Efsanenin bir versiyonunda, uyandığında gördüğü ilk şey Ptah’tır ve anında ona aşık olur. Onların birliği (yaratma ve yok etme) Nefertum’u (şifa) yarattı ve böylece Ma’at’ı yeniden kurdu.
İnsanlığın kurtuluşu her yıl Hathor/Sekhmet bayram gününde anılırdı. Herkes nar suyuyla lekelenmiş bira içti ve “mezarın Hanımı ve hanımı, lütufkâr, isyanları yok edici, sihirlerin kudretlisi”ne tapındı.
Sekhmet’in bir heykeli kırmızılar içinde batıya, Bast ise yeşiller içinde doğuya dönüktü. Bast bazen Sekhmet’in muadili (veya efsaneye göre ikizi) olarak kabul edildi ve Hathor festivalinde Mısır mitolojisinin merkezindeki ikiliği somutlaştırdılar.
Sekhmet Yukarı Mısır’ı , Bast ise Aşağı Mısır’ı temsil ediyordu .

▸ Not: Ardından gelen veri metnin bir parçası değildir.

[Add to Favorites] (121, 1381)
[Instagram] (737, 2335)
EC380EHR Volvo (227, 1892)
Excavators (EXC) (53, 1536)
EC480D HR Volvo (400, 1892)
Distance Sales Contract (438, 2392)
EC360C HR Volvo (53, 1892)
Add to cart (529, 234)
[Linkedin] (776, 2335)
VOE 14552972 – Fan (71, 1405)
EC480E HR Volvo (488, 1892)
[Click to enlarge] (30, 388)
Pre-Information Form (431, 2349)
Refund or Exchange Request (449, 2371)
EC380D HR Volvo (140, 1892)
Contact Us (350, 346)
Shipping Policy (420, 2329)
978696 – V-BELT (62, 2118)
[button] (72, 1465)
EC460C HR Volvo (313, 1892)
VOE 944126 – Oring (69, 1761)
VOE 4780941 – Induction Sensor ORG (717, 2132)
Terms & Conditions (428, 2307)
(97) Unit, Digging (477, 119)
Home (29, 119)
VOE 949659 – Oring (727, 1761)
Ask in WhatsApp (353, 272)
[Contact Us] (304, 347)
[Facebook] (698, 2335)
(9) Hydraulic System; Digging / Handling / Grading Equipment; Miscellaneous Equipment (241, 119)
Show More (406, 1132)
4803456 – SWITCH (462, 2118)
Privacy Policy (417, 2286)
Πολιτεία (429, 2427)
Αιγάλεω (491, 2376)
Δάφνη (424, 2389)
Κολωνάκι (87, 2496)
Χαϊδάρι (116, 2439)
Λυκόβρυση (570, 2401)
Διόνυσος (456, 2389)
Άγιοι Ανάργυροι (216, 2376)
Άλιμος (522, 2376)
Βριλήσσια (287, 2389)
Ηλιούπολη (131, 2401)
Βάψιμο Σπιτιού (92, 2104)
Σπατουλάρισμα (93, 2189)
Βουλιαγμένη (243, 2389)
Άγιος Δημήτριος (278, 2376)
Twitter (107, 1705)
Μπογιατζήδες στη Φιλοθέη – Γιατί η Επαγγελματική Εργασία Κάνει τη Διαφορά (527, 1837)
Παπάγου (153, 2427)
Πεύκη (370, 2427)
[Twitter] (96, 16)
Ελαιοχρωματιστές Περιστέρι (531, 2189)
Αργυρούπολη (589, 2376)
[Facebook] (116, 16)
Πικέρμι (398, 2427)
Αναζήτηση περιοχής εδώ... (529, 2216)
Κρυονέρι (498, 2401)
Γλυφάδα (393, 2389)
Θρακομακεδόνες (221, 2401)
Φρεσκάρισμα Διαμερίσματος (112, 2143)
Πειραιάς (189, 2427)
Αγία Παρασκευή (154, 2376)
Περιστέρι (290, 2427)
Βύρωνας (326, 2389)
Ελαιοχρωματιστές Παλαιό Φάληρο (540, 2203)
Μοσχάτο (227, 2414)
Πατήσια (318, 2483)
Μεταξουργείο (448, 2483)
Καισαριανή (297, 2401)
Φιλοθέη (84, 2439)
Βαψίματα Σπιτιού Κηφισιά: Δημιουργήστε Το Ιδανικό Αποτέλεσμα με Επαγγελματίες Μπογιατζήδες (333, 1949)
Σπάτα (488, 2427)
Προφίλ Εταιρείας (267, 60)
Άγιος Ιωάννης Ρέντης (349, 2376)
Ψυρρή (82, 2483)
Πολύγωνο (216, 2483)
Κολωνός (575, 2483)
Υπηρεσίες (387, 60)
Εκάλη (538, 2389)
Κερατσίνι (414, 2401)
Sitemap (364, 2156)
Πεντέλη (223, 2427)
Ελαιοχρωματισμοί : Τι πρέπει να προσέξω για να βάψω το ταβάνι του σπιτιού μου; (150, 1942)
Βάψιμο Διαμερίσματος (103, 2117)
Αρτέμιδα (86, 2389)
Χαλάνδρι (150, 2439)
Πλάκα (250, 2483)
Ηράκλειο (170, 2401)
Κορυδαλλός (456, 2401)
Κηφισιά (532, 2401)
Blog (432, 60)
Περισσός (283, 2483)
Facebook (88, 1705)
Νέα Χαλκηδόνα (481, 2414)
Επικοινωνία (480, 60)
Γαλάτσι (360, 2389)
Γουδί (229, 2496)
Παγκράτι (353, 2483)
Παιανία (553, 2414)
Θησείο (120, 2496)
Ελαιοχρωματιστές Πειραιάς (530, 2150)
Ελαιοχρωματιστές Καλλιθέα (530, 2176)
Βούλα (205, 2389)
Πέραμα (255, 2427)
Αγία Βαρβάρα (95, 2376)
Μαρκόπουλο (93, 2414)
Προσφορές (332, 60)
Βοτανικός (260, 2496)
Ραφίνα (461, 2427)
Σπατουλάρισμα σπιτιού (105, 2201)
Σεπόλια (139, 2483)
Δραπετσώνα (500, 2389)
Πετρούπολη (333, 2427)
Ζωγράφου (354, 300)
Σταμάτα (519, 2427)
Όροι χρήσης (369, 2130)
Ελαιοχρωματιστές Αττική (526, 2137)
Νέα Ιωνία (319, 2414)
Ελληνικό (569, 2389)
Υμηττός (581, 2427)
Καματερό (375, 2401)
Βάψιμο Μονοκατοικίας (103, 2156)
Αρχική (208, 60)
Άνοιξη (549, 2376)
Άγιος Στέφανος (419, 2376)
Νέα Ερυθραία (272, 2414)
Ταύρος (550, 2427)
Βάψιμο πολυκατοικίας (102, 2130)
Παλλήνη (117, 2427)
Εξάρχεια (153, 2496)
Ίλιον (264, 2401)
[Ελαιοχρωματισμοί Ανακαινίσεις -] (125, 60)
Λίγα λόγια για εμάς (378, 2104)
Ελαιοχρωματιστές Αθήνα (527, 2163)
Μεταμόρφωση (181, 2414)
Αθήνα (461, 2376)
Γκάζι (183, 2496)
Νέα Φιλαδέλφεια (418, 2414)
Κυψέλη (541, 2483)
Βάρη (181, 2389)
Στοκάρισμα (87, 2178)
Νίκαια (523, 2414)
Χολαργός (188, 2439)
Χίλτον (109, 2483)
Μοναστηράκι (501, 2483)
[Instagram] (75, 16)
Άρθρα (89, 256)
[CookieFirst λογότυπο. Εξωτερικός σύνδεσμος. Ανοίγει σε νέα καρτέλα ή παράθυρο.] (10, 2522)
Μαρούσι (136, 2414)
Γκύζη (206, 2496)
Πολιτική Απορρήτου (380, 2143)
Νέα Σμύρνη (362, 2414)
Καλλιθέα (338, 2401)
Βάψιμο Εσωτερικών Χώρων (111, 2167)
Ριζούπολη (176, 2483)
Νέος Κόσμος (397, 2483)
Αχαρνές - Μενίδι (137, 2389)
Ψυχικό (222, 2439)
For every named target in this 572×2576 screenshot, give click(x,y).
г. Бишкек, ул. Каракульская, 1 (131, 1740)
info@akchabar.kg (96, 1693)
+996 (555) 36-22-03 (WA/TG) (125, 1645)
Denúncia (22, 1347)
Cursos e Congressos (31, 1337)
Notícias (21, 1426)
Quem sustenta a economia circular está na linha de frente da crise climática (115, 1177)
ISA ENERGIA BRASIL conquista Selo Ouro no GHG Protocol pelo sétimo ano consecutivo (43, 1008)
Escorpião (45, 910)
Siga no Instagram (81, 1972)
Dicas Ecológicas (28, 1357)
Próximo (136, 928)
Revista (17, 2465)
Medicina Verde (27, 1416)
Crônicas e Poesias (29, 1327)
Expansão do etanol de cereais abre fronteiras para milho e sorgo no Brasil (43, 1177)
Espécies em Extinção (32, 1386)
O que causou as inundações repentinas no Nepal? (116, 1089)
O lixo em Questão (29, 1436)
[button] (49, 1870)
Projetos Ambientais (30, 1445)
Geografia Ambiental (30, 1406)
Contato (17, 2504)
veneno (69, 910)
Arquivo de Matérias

Sekhmet, krallıkla yakından ilişkiliydi. Sık sık firavunun hamisi olan aslan tanrı Maahes’in annesi olarak tanımlanır ve piramit metinleri (beşinci hanedandan) firavunun Sekhmet tarafından tasarlandığını öne sürer.
Örneğin, bir kabartma Firavun Niuserre’yi Sekhmet tarafından emzirirken tasvir ediyor. Bu eski efsane , firavunun “Sekhmet malikanesinin hanımı” olan Hathor tarafından emzirildiğini tasvir eden Seti I tapınağındaki Yeni Krallık kabartmalarında yankılanmıştır .
Ramesses II (Seti’nin oğlu), savaştaki gücünün bir sembolü olarak Sekhmet’i benimsedi. Kadeş Savaşı’nı tasvir eden frizlerde Sekhmet, atının üzerinde belirir, alevleri düşman askerlerinin cesetlerini kavurur.
Özellikle bir firavunun Sekhmet’e karşı bir tür saplantısı varmış gibi görünüyor. Amenhotep III (Onsekiz Hanedanı Akhenaten’in babası ) , Karnak’taki Büyük Amun Tapınağı’nın güneyindeki Mut tapınağının (“Isheru” olarak bilinir) bölgesinde yüzlerce Sekhmet heykeli inşa etti . Yılın her günü için bir tane olduğu ve her gün adak sunulduğu düşünülmektedir.